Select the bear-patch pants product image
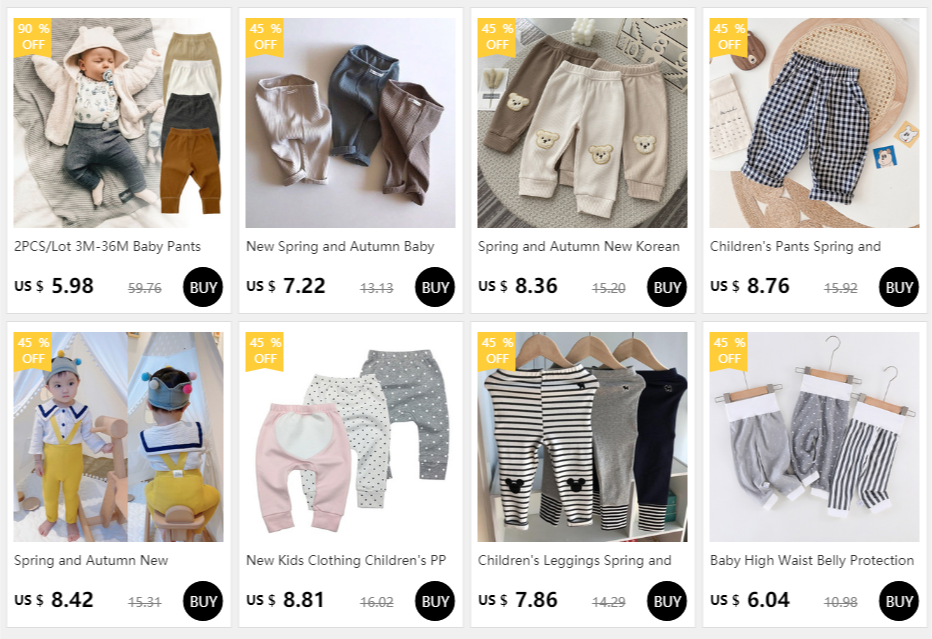This screenshot has height=639, width=932. pos(582,122)
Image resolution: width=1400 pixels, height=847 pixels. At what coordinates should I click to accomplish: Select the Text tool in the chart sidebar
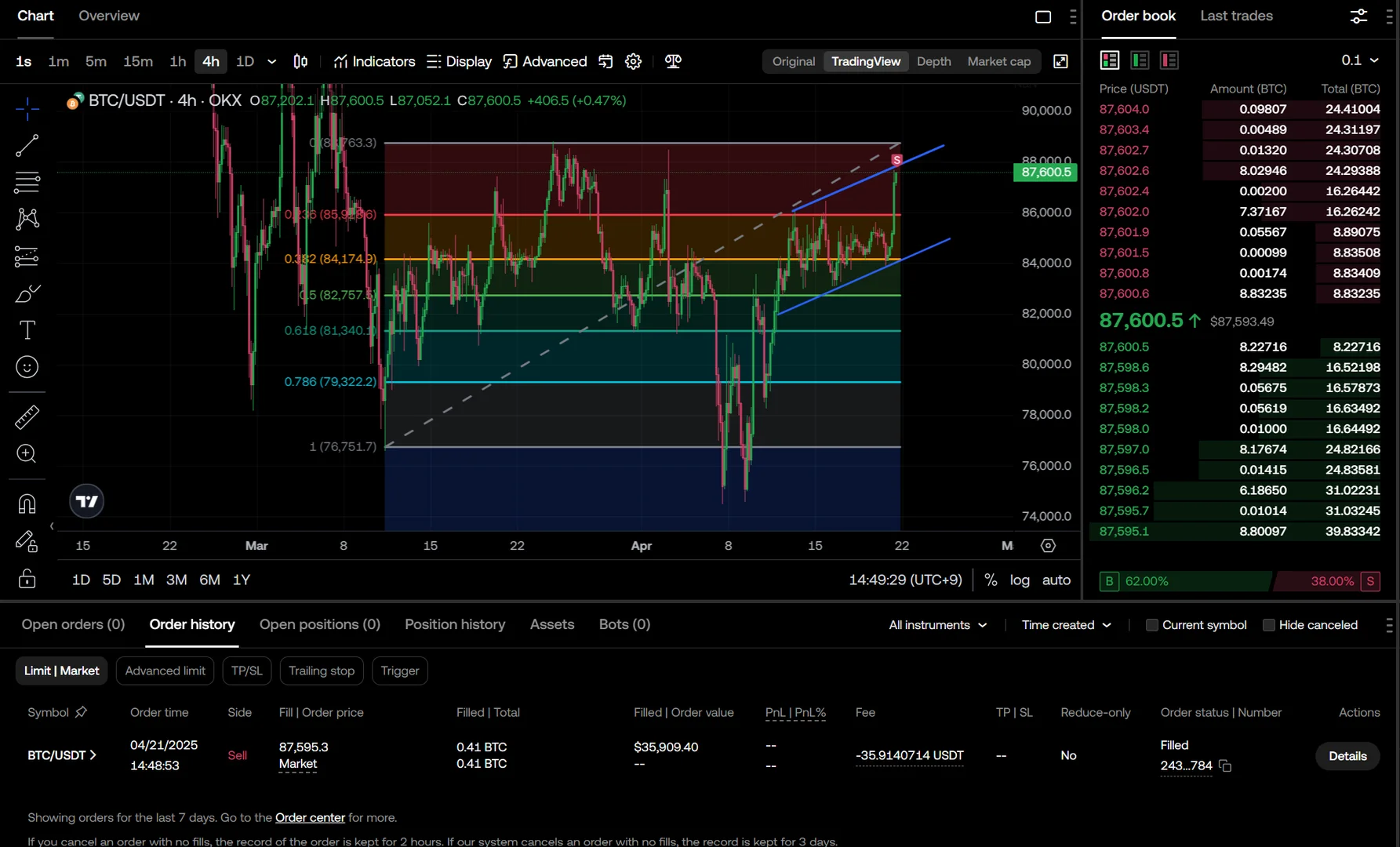click(27, 330)
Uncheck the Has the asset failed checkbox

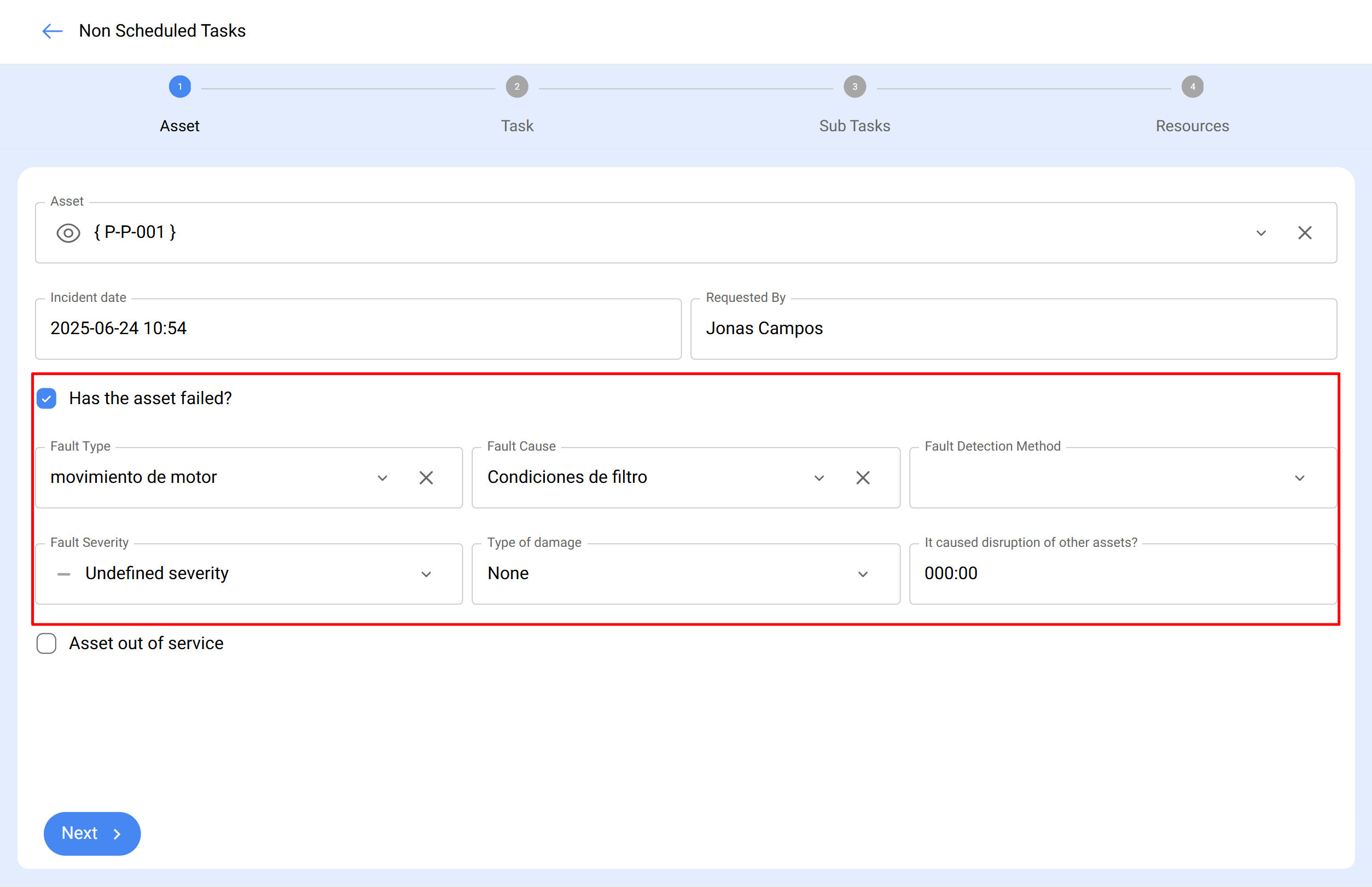coord(46,398)
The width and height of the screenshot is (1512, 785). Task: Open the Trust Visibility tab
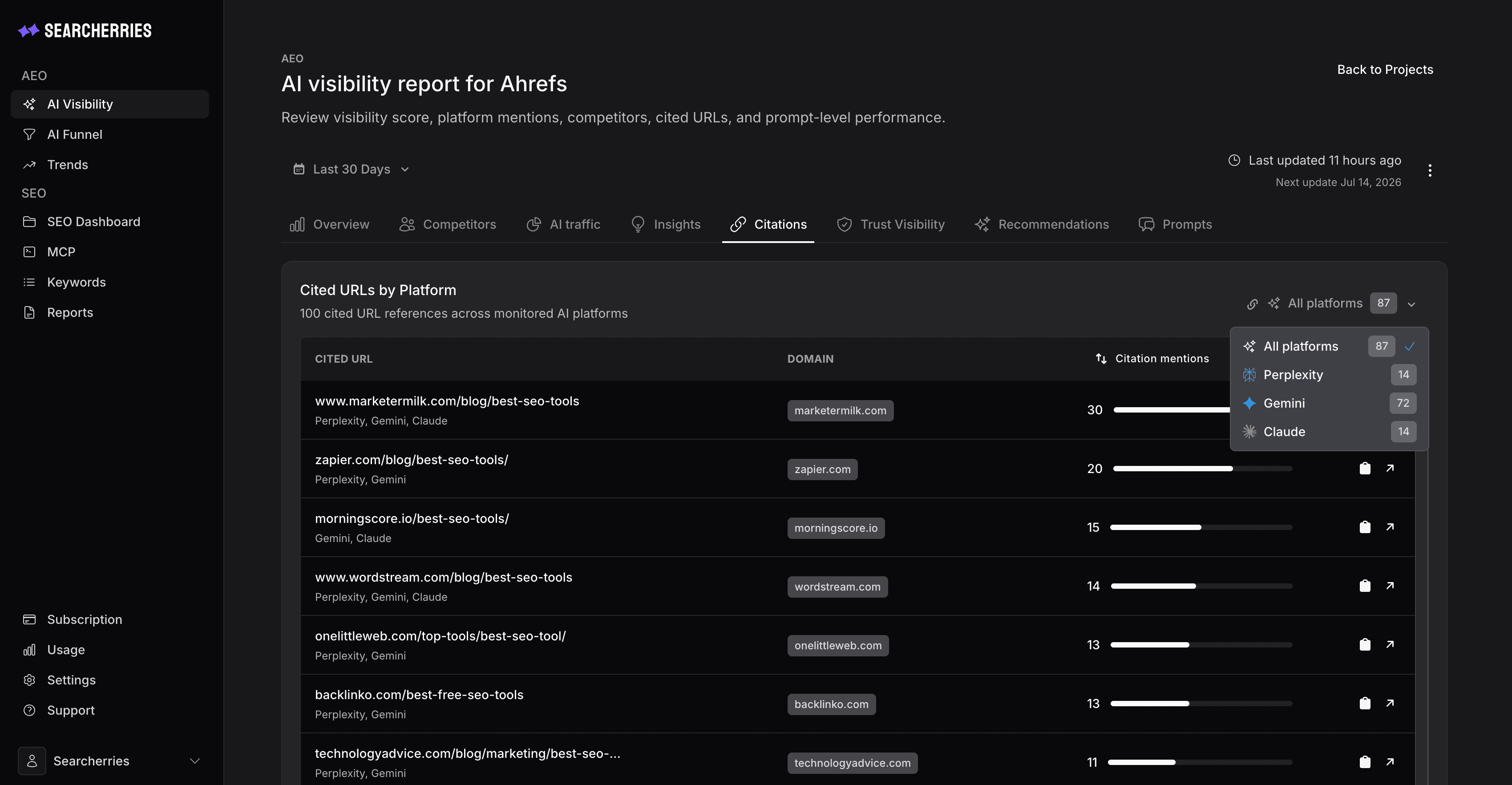pos(890,224)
===
__What to work on__: Extract every line of text from the data above verbatim, leaving out the pictures.

__Solved exercise__:
Select the bear-patch pants product image
This screenshot has height=639, width=932. pos(582,122)
Image resolution: width=1400 pixels, height=847 pixels. At what coordinates should I click to accomplish: Select the Text tool in the chart sidebar
click(27, 330)
Uncheck the Has the asset failed checkbox

coord(46,398)
The width and height of the screenshot is (1512, 785). Task: Open the Trust Visibility tab
pos(890,224)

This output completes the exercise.